Data excerpts:
•••
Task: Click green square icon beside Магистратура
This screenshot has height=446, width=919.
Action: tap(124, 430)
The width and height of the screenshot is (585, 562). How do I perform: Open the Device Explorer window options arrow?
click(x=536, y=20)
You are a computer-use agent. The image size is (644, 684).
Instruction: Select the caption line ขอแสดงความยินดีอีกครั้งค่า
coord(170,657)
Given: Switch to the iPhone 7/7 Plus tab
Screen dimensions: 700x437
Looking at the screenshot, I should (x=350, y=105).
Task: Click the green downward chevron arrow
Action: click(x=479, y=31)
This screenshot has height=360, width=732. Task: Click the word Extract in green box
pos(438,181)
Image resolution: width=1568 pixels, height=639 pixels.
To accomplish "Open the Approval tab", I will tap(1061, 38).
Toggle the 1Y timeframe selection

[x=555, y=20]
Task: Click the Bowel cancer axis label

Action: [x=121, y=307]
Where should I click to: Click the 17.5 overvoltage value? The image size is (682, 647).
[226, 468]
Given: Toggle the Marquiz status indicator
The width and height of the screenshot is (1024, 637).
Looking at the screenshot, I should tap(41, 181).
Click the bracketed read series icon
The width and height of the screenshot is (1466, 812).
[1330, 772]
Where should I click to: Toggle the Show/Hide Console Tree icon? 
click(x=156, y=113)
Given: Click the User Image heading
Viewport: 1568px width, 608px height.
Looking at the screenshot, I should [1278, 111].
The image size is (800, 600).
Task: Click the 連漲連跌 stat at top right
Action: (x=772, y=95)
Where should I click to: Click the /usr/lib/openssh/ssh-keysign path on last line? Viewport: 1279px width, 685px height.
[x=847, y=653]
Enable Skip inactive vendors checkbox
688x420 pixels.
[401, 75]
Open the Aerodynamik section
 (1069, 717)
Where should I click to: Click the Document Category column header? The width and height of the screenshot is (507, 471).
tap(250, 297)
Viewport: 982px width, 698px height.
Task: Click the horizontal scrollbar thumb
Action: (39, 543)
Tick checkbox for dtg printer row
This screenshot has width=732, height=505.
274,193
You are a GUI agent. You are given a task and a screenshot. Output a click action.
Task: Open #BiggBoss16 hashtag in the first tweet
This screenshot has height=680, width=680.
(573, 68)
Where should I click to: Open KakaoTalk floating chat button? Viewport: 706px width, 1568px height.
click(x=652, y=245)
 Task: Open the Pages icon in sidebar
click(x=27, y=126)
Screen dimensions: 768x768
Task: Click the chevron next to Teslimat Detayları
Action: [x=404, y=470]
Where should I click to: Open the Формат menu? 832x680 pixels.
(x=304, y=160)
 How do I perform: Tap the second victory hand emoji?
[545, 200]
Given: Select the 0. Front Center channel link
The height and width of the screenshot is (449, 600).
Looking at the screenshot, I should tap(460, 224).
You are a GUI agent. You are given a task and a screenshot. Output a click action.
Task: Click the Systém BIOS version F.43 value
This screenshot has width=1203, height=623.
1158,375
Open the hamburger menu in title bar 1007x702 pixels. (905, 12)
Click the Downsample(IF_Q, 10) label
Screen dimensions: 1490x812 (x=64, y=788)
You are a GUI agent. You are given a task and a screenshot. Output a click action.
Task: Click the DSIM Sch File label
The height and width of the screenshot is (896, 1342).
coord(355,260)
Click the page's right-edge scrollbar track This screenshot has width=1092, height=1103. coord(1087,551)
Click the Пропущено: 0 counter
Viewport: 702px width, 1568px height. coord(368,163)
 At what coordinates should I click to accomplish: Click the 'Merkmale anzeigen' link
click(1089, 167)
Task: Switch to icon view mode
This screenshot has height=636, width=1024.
•••
How to complete this task: Output nothing but the lines from the one with "Where should I click to: Open the" through the last line above, each exactly as it stands.

Solution for this exercise:
Where should I click to: Open the Формат menu? 832x680 pixels.
(x=304, y=160)
 How do I perform: Tap the second victory hand emoji?
[545, 200]
Given: Select the 0. Front Center channel link
The height and width of the screenshot is (449, 600).
Looking at the screenshot, I should tap(460, 224).
You are a GUI agent. You are given a task and a screenshot. Output a click action.
Task: Click the Systém BIOS version F.43 value
This screenshot has width=1203, height=623.
1158,375
Open the hamburger menu in title bar 1007x702 pixels. (905, 12)
Click the Downsample(IF_Q, 10) label
Screen dimensions: 1490x812 (x=64, y=788)
You are a GUI agent. You are given a task and a screenshot. Output a click action.
Task: Click the DSIM Sch File label
The height and width of the screenshot is (896, 1342).
coord(355,260)
Click the page's right-edge scrollbar track This screenshot has width=1092, height=1103. coord(1087,551)
Click the Пропущено: 0 counter
Viewport: 702px width, 1568px height. coord(368,163)
 At what coordinates should I click to accomplish: Click the 'Merkmale anzeigen' link
click(1089, 167)
Task: Switch to icon view mode
This screenshot has height=636, width=1024.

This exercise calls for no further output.